**Task brief**
Gather every line of the listing that contains the word "Pick" and copy each one out.

**Records for processing**
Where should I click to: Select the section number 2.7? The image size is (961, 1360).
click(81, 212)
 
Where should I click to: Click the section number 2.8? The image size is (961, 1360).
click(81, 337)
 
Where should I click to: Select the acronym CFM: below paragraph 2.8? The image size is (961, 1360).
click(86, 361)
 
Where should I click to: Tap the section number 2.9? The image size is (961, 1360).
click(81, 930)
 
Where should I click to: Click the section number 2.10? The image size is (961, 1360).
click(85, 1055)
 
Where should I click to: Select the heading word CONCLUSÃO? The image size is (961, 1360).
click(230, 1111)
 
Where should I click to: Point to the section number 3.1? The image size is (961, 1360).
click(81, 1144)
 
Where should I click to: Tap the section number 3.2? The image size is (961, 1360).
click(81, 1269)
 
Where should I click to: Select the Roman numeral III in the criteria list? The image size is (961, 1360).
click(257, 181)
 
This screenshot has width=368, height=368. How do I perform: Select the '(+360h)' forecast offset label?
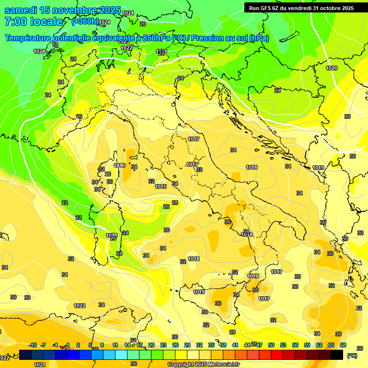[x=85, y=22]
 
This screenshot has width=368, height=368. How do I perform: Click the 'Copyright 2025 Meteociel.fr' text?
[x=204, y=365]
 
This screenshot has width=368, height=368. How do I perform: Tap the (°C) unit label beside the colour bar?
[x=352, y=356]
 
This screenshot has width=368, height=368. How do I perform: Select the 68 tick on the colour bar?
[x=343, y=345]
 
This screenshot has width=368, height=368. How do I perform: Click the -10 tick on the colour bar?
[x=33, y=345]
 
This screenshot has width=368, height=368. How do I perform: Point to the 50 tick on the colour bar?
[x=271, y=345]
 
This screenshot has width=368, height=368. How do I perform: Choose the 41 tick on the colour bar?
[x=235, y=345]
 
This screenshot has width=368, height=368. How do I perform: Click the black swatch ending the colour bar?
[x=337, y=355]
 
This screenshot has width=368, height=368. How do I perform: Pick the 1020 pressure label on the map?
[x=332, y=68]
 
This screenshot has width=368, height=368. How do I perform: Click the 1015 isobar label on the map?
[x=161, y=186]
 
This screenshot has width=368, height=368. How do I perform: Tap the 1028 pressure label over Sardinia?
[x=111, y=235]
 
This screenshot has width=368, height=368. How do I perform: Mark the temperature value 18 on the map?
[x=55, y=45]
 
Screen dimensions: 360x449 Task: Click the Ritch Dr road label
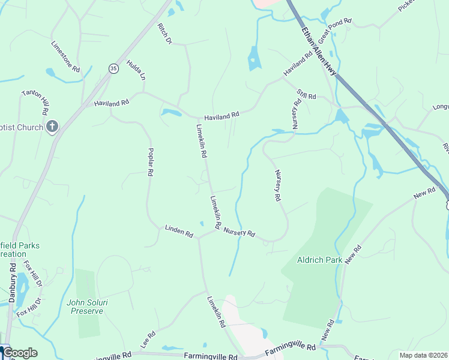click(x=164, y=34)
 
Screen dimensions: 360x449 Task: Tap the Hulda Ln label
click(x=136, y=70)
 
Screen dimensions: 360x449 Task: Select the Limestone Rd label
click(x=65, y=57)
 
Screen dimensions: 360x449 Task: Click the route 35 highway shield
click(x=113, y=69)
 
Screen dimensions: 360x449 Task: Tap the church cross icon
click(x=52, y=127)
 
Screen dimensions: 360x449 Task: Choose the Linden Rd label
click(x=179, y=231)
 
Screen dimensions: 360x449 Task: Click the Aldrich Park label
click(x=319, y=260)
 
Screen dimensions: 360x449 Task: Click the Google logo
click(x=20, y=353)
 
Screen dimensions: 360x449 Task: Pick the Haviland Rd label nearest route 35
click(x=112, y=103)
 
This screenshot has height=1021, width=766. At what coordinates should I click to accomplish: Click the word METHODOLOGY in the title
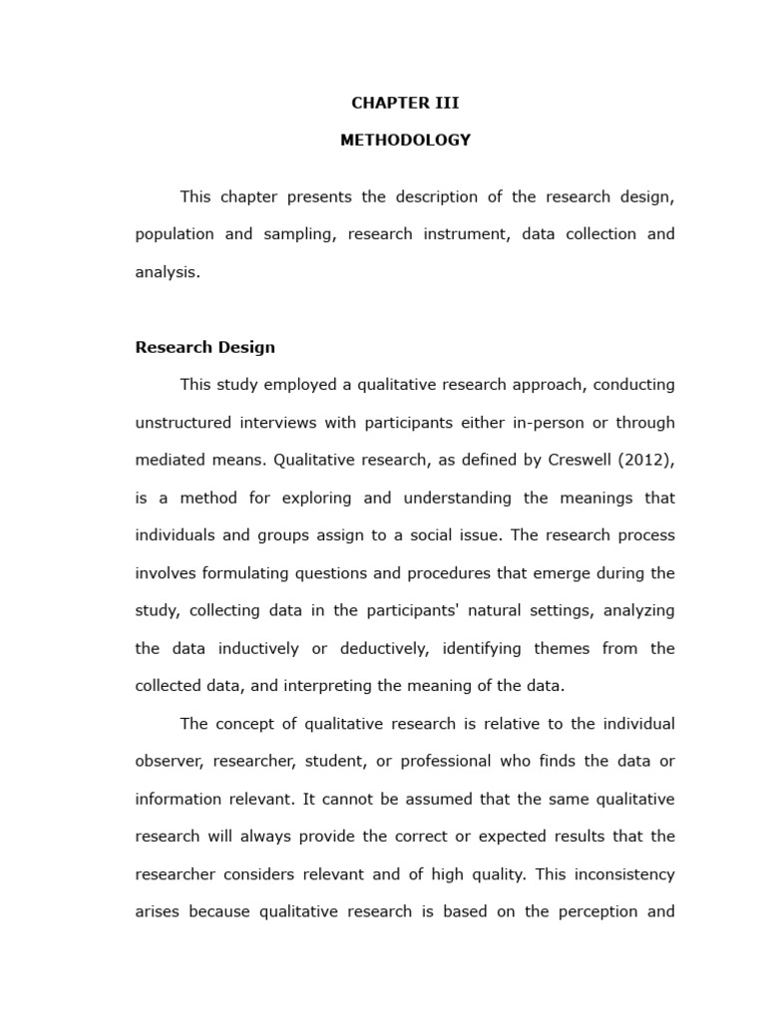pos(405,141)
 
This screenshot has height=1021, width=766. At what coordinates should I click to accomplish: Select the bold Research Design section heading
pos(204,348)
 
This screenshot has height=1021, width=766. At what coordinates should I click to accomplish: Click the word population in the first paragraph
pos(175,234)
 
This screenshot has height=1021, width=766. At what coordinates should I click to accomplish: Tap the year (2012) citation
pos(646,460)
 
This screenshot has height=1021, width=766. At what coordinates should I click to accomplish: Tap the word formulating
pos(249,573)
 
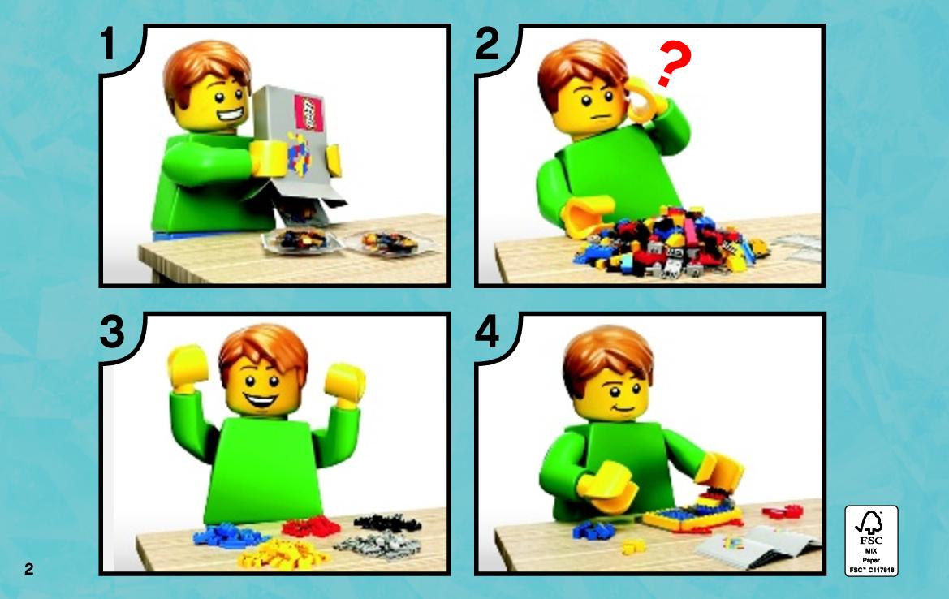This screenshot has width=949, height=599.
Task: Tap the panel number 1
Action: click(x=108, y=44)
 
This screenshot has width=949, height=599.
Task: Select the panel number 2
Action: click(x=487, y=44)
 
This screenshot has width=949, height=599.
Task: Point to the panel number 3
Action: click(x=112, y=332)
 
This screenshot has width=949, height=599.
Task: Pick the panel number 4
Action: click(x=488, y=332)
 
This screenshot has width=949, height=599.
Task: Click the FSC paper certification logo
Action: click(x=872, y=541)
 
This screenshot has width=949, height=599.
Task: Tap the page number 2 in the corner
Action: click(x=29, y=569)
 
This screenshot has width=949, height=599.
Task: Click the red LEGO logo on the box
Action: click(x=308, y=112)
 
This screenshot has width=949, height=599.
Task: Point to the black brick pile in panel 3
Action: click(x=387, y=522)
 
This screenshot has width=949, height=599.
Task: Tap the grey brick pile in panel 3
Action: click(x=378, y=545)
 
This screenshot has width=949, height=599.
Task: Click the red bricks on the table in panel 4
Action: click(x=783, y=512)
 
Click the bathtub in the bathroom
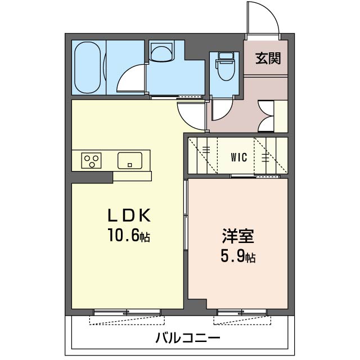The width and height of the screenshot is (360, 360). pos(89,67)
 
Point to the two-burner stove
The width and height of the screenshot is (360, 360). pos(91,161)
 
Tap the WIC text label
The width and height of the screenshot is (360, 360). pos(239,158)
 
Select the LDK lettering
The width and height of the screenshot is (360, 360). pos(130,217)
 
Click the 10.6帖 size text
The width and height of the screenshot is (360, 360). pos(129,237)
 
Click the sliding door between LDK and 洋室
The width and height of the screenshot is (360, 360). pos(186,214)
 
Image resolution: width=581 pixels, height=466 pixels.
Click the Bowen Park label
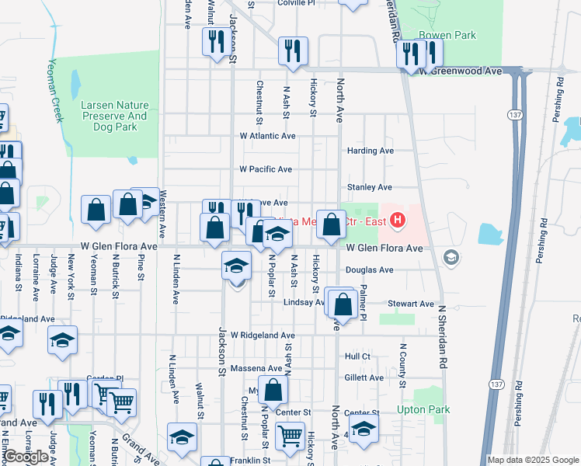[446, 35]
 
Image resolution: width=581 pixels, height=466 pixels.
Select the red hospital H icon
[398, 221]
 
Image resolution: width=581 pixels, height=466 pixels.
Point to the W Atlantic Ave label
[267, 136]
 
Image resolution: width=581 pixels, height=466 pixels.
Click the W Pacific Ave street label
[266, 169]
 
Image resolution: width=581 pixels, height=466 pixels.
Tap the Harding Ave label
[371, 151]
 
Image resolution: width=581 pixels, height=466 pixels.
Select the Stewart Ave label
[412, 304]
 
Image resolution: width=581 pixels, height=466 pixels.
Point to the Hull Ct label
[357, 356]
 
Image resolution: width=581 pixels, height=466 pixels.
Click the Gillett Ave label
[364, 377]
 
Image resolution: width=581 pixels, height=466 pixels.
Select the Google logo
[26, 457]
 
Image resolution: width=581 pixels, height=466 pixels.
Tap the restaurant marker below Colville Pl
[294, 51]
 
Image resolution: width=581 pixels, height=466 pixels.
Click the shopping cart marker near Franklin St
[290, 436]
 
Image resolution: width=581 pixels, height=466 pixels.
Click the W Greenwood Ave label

**Exercise output**
This screenshot has width=368, height=368. How do I perform: Pick the 1020 pressure label on the map?
Screen dimensions: 360x449 Task: Pick the Haviland Rd label nearest route 35
Task: Pick the panel number 4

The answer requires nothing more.